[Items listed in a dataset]
■ ■ ■ ■ ■
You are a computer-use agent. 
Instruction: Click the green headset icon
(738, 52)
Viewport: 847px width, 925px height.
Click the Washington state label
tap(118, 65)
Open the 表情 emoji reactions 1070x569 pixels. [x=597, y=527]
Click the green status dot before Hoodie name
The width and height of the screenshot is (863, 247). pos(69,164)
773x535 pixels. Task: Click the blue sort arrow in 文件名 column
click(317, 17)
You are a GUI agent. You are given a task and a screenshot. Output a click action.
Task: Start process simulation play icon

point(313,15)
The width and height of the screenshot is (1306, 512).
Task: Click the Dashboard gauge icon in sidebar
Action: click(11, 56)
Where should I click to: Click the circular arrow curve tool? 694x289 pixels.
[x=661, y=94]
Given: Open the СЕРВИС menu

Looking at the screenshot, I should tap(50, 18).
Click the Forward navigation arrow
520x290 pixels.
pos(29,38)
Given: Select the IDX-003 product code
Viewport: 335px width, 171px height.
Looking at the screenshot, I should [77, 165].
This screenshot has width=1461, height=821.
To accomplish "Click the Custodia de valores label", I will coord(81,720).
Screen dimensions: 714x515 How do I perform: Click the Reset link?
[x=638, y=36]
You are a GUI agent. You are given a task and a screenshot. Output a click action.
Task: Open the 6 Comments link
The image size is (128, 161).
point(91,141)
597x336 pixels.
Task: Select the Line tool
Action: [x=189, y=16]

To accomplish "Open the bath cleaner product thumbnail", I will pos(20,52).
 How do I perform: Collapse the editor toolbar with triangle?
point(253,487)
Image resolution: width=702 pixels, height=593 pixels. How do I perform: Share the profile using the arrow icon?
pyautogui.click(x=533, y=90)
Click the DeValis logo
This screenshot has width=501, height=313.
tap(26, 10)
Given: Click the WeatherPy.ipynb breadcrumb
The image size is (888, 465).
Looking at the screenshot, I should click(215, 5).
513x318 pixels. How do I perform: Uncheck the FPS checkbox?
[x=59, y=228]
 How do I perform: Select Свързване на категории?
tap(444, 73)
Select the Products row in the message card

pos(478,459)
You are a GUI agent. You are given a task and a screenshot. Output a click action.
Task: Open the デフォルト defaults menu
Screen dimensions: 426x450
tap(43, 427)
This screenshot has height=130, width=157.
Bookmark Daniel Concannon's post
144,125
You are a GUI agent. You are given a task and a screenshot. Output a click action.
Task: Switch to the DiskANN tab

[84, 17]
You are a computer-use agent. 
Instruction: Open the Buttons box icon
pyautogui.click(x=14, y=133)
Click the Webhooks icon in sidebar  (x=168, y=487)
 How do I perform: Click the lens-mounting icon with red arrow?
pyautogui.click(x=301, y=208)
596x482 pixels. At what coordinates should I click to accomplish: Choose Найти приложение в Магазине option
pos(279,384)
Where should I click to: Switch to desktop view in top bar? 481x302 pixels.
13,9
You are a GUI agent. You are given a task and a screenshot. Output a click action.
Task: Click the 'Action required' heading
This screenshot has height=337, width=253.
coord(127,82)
■ ■ ■ ■ ■
- [EXERCISE BRIEF] Repeat the entries above exactly, leaving nothing out.

- [WORKED SOLUTION]
You are a computer-use agent. 
Instruction: Click the green headset icon
(738, 52)
Viewport: 847px width, 925px height.
Click the Washington state label
tap(118, 65)
Open the 表情 emoji reactions 1070x569 pixels. [x=597, y=527]
Click the green status dot before Hoodie name
The width and height of the screenshot is (863, 247). pos(69,164)
773x535 pixels. Task: Click the blue sort arrow in 文件名 column
click(317, 17)
You are a GUI agent. You are given a task and a screenshot. Output a click action.
Task: Start process simulation play icon

point(313,15)
The width and height of the screenshot is (1306, 512).
Task: Click the Dashboard gauge icon in sidebar
Action: click(11, 56)
Where should I click to: Click the circular arrow curve tool? 694x289 pixels.
[x=661, y=94]
Given: Open the СЕРВИС menu

Looking at the screenshot, I should tap(50, 18).
Click the Forward navigation arrow
520x290 pixels.
pos(29,38)
Given: Select the IDX-003 product code
Viewport: 335px width, 171px height.
Looking at the screenshot, I should [77, 165].
This screenshot has width=1461, height=821.
To accomplish "Click the Custodia de valores label", I will coord(81,720).
Screen dimensions: 714x515 How do I perform: Click the Reset link?
[x=638, y=36]
You are a GUI agent. You are given a task and a screenshot. Output a click action.
Task: Open the 6 Comments link
The image size is (128, 161).
point(91,141)
597x336 pixels.
Task: Select the Line tool
Action: [x=189, y=16]

To accomplish "Open the bath cleaner product thumbnail", I will pos(20,52).
 How do I perform: Collapse the editor toolbar with triangle?
point(253,487)
Image resolution: width=702 pixels, height=593 pixels. How do I perform: Share the profile using the arrow icon?
pyautogui.click(x=533, y=90)
Click the DeValis logo
This screenshot has width=501, height=313.
tap(26, 10)
Given: Click the WeatherPy.ipynb breadcrumb
The image size is (888, 465).
Looking at the screenshot, I should click(215, 5).
513x318 pixels. How do I perform: Uncheck the FPS checkbox?
[x=59, y=228]
 How do I perform: Select Свързване на категории?
tap(444, 73)
Select the Products row in the message card

pos(478,459)
You are a GUI agent. You are given a task and a screenshot. Output a click action.
Task: Open the デフォルト defaults menu
Screen dimensions: 426x450
tap(43, 427)
This screenshot has height=130, width=157.
Bookmark Daniel Concannon's post
144,125
You are a GUI agent. You are given a task and a screenshot. Output a click action.
Task: Switch to the DiskANN tab

[84, 17]
You are a computer-use agent. 
Instruction: Open the Buttons box icon
pyautogui.click(x=14, y=133)
Click the Webhooks icon in sidebar  (x=168, y=487)
 How do I perform: Click the lens-mounting icon with red arrow?
pyautogui.click(x=301, y=208)
596x482 pixels. At what coordinates should I click to accomplish: Choose Найти приложение в Магазине option
pos(279,384)
Where should I click to: Switch to desktop view in top bar? 481x302 pixels.
13,9
You are a GUI agent. You are given a task and a screenshot. Output a click action.
Task: Click the 'Action required' heading
This screenshot has height=337, width=253.
coord(127,82)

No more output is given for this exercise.